Indeed, maybe it is a strength of Schematron that it can work in that quick-and-dirty scenario; consider a project with continuous process improvement, where we put in a Schematron validator in the pipeline as part of the furniture, even ahead of time, to allow constraints emerging from use and experience to be added immediately in an agile fashion by DevOps staff (who may not have good confidence in writing in the natural language of the main schema): we perhaps should consider the capture of the constraint as a win even with horrible assertion text (but schedule some review to improve the user-reporting aspect.) 

However, if you are working in the project-directed scenario, where you may have multiple parties and the rationale for adopting Schematron was  to allow clear knowledge-capture and a better separation of concerns and support of the SDLC, then rigour will make your lives easier. 

Aside: I cannot say that the occasional  poor Schematron schemas I have seen in the field were the result of developers being over-explanatory of the constraint, nor from using Schematron features such as variables<sch:let>   instead of complex, XQuery-like XPaths: instead, poor schemas tend towards under-using the pattern-rule distinction, and flipping  out to foreign functions (defined in XSLT or even Java) unnecessarily.
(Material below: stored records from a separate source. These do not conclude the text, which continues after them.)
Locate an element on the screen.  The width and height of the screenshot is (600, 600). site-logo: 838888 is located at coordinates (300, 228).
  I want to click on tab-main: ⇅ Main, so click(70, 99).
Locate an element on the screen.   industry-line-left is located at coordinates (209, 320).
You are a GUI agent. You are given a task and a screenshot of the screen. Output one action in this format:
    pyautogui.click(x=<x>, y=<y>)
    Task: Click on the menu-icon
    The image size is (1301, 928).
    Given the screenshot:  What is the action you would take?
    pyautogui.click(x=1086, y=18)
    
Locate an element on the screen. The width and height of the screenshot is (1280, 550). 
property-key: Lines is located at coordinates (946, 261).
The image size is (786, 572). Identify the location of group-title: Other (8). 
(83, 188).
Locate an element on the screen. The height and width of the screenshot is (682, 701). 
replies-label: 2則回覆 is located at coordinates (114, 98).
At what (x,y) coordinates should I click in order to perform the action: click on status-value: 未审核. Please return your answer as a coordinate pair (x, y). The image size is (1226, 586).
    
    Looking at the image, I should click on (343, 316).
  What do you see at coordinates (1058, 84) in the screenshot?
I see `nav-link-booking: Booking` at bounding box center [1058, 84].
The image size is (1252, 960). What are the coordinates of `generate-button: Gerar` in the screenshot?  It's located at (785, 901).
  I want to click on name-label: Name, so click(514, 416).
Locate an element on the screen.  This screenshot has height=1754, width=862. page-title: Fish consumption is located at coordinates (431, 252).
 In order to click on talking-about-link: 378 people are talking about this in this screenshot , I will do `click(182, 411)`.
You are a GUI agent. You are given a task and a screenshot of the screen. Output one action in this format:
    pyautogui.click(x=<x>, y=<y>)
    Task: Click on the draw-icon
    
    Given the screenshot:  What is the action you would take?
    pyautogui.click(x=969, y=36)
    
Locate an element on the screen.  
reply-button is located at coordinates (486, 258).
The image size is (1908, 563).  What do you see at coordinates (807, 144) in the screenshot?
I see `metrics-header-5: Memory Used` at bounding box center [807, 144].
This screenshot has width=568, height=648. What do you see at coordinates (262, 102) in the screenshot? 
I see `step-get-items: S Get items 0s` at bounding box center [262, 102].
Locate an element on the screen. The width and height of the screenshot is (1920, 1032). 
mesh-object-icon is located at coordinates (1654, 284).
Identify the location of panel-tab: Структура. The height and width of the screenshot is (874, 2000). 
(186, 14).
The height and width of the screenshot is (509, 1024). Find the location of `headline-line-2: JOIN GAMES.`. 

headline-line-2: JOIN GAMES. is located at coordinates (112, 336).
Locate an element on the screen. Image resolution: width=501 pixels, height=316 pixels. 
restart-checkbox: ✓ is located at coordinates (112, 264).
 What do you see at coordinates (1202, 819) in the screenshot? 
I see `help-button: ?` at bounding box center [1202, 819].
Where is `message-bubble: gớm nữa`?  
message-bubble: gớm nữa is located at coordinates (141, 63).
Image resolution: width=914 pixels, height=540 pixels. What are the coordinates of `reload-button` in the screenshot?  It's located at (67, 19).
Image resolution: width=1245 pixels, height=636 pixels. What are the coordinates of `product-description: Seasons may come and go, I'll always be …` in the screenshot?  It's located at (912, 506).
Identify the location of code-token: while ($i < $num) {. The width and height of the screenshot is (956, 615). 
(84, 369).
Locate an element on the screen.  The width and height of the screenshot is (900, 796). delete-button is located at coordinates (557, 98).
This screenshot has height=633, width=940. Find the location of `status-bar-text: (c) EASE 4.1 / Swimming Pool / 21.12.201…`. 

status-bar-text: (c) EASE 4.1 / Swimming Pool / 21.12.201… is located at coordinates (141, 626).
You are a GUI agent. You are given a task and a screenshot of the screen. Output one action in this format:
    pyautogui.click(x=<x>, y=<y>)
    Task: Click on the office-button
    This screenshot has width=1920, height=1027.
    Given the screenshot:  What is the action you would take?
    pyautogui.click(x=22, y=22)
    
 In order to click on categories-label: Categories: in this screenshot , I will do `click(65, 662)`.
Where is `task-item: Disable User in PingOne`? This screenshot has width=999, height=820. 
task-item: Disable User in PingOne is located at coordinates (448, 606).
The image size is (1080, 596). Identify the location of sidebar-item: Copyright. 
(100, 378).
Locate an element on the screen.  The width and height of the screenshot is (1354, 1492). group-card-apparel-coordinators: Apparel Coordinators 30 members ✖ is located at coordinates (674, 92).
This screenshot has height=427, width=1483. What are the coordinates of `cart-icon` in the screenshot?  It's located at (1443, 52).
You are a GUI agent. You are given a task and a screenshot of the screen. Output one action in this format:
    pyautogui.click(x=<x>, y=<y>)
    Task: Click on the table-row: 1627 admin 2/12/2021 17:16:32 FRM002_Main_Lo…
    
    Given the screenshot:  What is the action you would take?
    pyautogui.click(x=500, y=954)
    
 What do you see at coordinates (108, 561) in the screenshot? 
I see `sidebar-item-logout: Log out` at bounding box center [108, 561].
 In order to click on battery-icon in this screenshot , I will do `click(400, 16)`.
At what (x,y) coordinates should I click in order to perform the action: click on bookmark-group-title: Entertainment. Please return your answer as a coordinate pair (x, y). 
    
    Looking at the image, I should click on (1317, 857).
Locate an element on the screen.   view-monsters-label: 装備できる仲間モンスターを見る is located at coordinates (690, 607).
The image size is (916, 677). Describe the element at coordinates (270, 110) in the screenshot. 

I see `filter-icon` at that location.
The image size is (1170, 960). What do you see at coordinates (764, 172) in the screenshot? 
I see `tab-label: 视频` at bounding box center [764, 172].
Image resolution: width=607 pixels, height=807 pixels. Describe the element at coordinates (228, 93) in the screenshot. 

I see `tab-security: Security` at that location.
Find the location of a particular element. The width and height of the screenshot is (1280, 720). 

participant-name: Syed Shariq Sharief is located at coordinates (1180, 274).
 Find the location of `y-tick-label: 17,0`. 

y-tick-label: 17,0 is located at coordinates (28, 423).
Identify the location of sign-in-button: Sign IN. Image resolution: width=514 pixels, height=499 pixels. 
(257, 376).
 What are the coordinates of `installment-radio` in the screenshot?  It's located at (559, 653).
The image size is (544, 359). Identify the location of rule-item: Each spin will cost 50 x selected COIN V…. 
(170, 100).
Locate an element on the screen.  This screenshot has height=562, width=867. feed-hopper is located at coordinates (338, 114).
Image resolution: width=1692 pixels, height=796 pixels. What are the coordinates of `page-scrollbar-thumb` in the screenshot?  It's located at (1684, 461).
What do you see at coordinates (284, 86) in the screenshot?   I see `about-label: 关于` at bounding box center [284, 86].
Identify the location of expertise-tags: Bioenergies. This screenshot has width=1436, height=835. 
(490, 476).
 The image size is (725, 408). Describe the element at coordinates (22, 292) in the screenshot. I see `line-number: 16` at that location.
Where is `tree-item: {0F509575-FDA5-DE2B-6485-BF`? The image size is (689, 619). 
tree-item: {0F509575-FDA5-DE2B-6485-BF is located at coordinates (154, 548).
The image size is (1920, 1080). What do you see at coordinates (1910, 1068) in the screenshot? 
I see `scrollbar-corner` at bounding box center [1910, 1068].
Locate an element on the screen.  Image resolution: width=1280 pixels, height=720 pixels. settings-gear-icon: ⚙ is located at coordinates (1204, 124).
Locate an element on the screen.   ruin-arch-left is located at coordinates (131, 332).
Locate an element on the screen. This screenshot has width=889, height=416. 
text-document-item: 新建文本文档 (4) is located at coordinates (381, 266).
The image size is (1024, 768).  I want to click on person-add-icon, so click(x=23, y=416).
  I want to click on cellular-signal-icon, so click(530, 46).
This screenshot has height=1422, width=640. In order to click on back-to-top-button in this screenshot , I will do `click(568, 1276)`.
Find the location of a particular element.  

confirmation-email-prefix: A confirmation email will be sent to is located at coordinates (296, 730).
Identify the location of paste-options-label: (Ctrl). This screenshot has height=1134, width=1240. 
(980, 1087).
Hint: Developers who are used to XP techniques such as TDD and BDD may find Schematron a congenial framework for expressing their constraints in a declarative/intentional fashion: I tend to recommend this template for assertion texts: "An X should have/be Y because Z:  found unexpected X with value ABC"  where X is the context as understood by the notional user of the information (not necessarily the developer, and perhaps having a view of the data different to the XML’s names and structure), Y is the range of allowed values (again from the user’s POV), Z is the (optional) business motivation or requirement; the second part can have dynamic data giving the specifics of what was actually found. 

Congratulations to Erik on this excellent book, which fills a real gap well!

- Rick Jelliffe 

(Note: Eric kindly sent me a late draft for comments, which he received graciously and patiently, and we had some interesting discussions. As the drafter of the first two versions of ISO Schematron, there are passages I regard as clear and adequate that fresh readers may regard as excessively minimal: so it is great that Erik is also involved in the efforts to improve and progress the ISO Standard further.  He also has several videos introducing Schematron on YouTube.)